30 Last hope for Charlie
Parents await do-or die decision
A COURT will rule next week on whether Charlie Gard, the little British boy breaking hearts across the world, gets one final chance at a better life.
The plight of the critically ill baby, who is being kept alive by ventilators in the Great Ormond St children’s hospital in London, has become a global cause célèbre, with everyone from Pope Francis to Donald Trump weighing in.
His distraught parents, Connie Yates, 31, and Chris Gard, 33, from west London, want to take him to the US for experimental treatment they hope could save him.
But doctors caring for him at Great Ormond St, the most respected children’s hospital in the world, say he is suffering, has irreversible brain damage, and that he should be allowed to die with dignity.
The case has been through the High Court, the Supreme Court, the Court of Appeal and the European Court for Human Rights, all of which ruled against the parents.
At the centre of the storm is little Charlie, a beautiful 11month-old baby who lies motionless in a hospital crib, his stuffed monkey by his side.
“If he’s still fighting, we’re still fighting,’’ Charlie’s mother, Ms Yates, said outside the court on Monday, when a petition with 350,000 signatures protesting the doctors’ decision was handed over.
“He’s our son, he’s our flesh and blood. We feel that it should be our right as parents to decide to give him a chance at life. There’s nothing to lose. He deserves a chance.’’
Born apparently healthy, he inherited a rare mitochondrial disease, which destroyed the cells of his organs and muscles.

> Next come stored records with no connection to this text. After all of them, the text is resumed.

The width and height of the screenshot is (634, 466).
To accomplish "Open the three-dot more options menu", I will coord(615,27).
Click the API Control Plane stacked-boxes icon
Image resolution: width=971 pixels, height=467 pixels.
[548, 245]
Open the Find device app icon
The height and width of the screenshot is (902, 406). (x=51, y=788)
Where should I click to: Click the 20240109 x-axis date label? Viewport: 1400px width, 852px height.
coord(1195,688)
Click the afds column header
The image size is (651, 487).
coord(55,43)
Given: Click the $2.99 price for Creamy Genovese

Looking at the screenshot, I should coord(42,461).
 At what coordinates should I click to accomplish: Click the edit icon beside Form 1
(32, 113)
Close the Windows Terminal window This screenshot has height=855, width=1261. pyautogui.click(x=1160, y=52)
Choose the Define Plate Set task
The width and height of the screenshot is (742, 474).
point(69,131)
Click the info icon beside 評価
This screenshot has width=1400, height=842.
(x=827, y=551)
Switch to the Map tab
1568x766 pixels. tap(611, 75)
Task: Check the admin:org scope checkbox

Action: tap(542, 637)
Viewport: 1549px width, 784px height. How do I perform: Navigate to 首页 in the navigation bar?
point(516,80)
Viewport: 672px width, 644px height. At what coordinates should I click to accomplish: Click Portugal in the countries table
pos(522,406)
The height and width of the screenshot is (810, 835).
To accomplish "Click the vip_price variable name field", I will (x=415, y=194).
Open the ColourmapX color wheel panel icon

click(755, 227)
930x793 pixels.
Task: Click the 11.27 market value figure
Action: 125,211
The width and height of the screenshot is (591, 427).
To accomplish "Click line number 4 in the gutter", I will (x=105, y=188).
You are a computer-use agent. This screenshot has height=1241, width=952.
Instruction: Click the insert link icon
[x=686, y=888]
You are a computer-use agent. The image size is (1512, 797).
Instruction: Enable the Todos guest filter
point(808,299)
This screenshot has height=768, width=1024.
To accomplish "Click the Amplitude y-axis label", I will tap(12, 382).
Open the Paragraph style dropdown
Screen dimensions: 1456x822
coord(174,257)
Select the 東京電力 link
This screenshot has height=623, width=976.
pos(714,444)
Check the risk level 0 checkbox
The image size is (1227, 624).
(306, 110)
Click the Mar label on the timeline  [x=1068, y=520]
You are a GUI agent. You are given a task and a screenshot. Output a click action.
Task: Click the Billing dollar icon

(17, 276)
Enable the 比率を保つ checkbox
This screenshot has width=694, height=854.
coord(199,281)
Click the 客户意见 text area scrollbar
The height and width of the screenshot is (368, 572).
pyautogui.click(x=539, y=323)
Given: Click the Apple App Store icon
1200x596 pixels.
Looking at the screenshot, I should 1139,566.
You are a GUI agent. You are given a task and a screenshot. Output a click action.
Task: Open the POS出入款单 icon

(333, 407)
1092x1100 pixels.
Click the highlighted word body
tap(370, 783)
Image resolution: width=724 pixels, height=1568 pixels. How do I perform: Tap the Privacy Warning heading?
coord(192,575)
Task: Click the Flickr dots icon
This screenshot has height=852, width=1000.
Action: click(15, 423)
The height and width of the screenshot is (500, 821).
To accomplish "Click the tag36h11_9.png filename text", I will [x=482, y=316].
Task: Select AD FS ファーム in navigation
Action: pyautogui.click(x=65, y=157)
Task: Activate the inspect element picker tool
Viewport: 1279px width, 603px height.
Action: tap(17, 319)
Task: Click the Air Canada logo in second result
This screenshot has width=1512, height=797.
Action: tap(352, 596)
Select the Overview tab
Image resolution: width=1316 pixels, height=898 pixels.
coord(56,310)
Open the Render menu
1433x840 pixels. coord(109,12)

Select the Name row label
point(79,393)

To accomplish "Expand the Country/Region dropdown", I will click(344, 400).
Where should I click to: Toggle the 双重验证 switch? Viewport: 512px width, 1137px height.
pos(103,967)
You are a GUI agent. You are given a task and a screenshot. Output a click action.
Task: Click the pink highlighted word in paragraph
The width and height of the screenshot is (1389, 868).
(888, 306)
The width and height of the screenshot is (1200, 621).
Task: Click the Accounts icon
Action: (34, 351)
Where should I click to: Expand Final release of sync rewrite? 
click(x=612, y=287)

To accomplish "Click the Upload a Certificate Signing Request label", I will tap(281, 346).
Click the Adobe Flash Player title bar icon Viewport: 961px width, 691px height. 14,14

His diagnosis is infantile onset encephalomyopathic mitochondrial DNA depletion syndrome. He is thought to be one of only 16 children in the world with the condition.
He now cannot eat, move, cry or breathe, and is being kept alive through intravenous nutrition and a ventilator.
After hearing about a highly experimental treatment in the US called nucleoside therapy, which involves a course of drugs taken orally, his parents launched a fundraiser to take him to the US, with the public contributing $2.1 million.
But doctors in London went to court to prevent his parents taking him overseas.
The High Court reopened the case after intense lobbying, and on Thursday heard new evidence via video link from a professor of neurology in New York, which called the previous judgment into question.
The professor, whose name is suppressed, gave evidence in April that he believed the brain damage was likely to be irreversible. But on Thursday he said there was a small but significant improvement in brain function.
He also confirmed he had spoken to the White House about the new evidence, a day after President Trump tweeted support for Charlie.